Be aware that the user may change the effect and or scaling options on the fly (effect with ctrl-page-up/down).
I also would like to support F.J.McCloud's call to keep it portable and test it on multiple cards I volunteer to test it on a radeon 9250 (aka 9200 pro) with the opensource drivers. Although I wonder if:
1) my card has a shader
2) the shader is supported by the opensource drivers.
---
Luckily the opengl code doesn't use the generic blit and effect code so my effect rewrite and your opengl shader work shouldn't cause any conflicts.
I've talked to Lawrence this weekend I'll submit my effect rewrite to CVS soon. It will be missing hq2x, lq2x, 6tap and fakescan.
It will however have much cleaner code for the rest, fixed a few bugs, much faster on DGA and it won't fix the scaling to a certain factor with each effect, currently it can do:
-normal 1x1 - 8x8
-scale2x 2x2 - 3x6
-scan2 1x2 - 4x2
-rgbscan 1x3 - 6x3
-scan3 1x3 - 6x3
All the scanline effects come in both a horizontal and a vertical version, the scaling factors given are for the horizontal version, for the vertical the widthscale is the heightscale and the heightscale supports -arbheight, so can do basicly anything. The new code automaticly selects vertical scanlines for rotated games.
You can choise what you want as usual -effect selects the effect, -widthscale and -heightscale the scalingfactor.
Regards,
Hans
Matthew Earl wrote:
Having recently acquired a suitably powerful graphics card, I thought it would be fun to have MAME do the scale2x resize effect through a fragment shader. It started off as an exercise to learn how to write GPU programs, but I quickly realised implementing the scale2x algorithm off the CPU could be a desirable feature in an emulator such as MAME:
- Allows the CPU to spend most of its time actually emulating hardware - Takes advantage of advanced graphics cards functions which for the most part are unused when scaling algorithms are performed on CPU.

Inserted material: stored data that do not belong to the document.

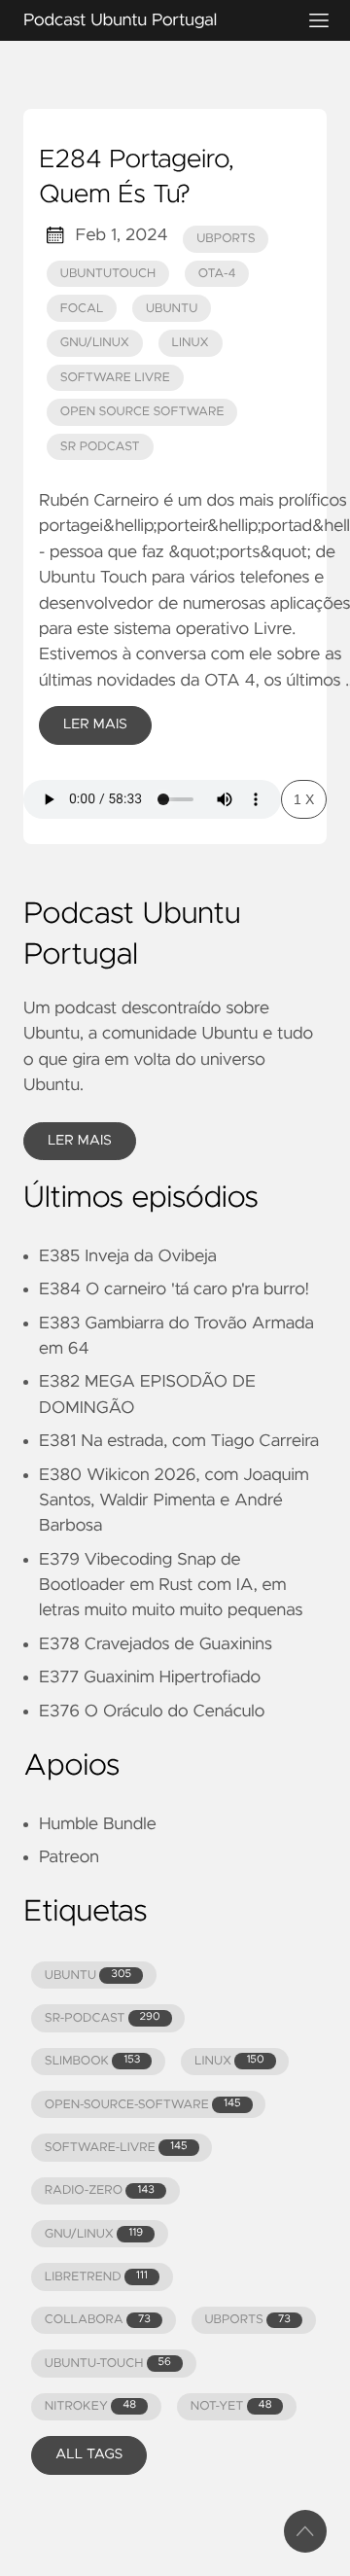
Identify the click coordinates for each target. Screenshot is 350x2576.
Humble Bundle (98, 1824)
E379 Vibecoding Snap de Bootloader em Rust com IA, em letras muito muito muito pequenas (170, 1585)
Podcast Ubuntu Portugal (120, 20)
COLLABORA (98, 2319)
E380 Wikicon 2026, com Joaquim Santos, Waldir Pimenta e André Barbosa (174, 1500)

Fragment shaders could also be used to implement other effects such as rgb effects (scanline, pixel triad, etc) and possibly HQ/LQ resize algorithms. RGB effects should be trivial to code very efficiently. There are potential stumbling blocks with implementing the HQ algorithm, because of the constraints of fragment programs and my inexperience with writing them.
By applying multiple effects, or the same effect many times, the full set of effects available in xmame could be implemented on the GPU with only a handful of fragment programs. For example, scale4x with a scanline effect could be implemented by applying the scale2x FP twice, and then the scanline FP.

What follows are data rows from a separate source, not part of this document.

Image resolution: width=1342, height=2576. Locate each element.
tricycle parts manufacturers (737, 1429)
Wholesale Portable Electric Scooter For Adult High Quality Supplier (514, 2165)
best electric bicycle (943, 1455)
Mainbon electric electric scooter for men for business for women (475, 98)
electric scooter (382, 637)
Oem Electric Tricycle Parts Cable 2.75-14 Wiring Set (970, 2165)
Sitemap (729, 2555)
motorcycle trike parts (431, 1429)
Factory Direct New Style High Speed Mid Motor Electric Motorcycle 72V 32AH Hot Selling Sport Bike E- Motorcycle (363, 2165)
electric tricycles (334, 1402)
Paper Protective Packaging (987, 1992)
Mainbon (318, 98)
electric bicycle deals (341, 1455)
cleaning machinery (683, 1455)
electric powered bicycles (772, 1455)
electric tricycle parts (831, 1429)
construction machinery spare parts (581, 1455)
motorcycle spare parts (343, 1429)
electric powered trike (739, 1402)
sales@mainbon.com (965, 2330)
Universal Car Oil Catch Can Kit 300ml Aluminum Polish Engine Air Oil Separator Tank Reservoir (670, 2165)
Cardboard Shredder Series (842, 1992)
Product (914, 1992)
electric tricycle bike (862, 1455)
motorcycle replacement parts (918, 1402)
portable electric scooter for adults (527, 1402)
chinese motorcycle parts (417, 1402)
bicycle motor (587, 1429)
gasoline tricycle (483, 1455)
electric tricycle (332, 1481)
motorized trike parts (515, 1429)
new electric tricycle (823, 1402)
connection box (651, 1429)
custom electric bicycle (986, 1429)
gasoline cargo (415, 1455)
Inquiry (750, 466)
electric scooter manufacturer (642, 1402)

My proof-of-concept implementation of the scale2x algorithm works on the xmame-0.88 source on top of the existing opengl code. Modification to the actual source code was minimal; all that was required was the fragment program be loaded with the rest of opengl initialisation, and a single call to glProgramLocalParameter4fARB made at render time, to pass parameters to the program. I have uploaded the fragment program here:
http://users.ox.ac.uk/~newc2303/scale2x.fp
To work correctly, regular opengl bilinear filtering must be disabled.
Functionally, the effect exactly mimics the CPU implementation of the algorithm. As far as speed is concerned, I get 90fps compared with 60fps, on a run through half a level of mslug, on my 1.9GHz P4/Geforce 6800 GT (I would be interested to know if there are any more precise benchmarking methods that people use).
To allow multiple shaders to be applied at the same time, the opengl driver could be modified to render one pass per shader. The first pass would be rendered as normal. The remaining passes would then take the previous pass as a texture, and render it applied to a quad filling the screen.
The scale2x algorithm on its own may not be particularly useful as a GPU implementation; people with hardware capable of running fragment programs most likely have CPUs capable of running a MAME emulation and a scale2x resize. However, I suspect there will be a lot of people whose computers fall into the category of not being able to run scale4x or HQ algorithms on the CPU in real time, but have a graphics card suitable to allow it to be run on the GPU (I myself fall into this category).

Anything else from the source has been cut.